Many people were hoping that Modern Warfare 3 would be the game to revitalize the series as a whole, after the mediocrity of Black Ops and Modern Warfare 2. If you ask me, I think that this game puts the series in even worse of a position than before. We are only 5 days past the release of the game, and it already feels unbalanced. And let’s face it. The multiplayer is what the reputation of Call of Duty is based upon. When people think Call of Duty, they think of it’s multiplayer.
Despite all these things worth mentioning, Call of Duty was a financial success. It set a record for most sales in the first 24 hours, beating the previous record holder MW2 (no surprise), by 1.8 million sales. Is this enough to call it a great game? No, not in the slightest.

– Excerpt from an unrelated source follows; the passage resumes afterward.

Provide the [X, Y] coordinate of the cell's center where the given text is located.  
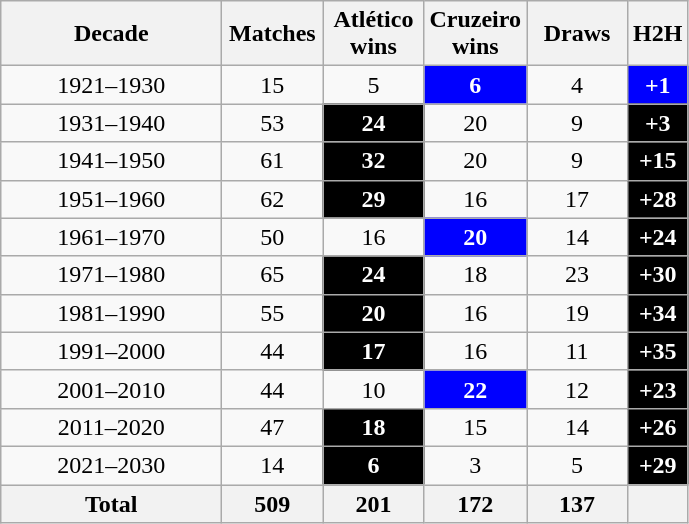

Call of Duty has an enormous fanbase, and their devotion resembles that of a cult. No matter how often they are pouring out $60 for a new Call of Duty game, they’ll do it almost out of a need to keep up with the series. To put it blatantly honest, the game is just a shadow compared to the many titles that have come out this year (Battlefield 3 and Modern Warfare 3 are two different styles, so I do not compare them).
If you are any type of Call of Duty player, and are reading this review, you most likely already have the game, and are simply reading to reassure yourself. However, I will not be reassuring; the game is not worth the $60 price tag. I split the purchase with my brother, and still feel pretty ripped off. Call of Duty remains a party game at best, or for those who have a plethora of online friends that enjoy mediocrity. If you are thinking of picking this game up, I suggest you look towards the better games of this year, as they will give you a better experience than a game that is forced to duplicate itself every year without the slightest thought of innovation.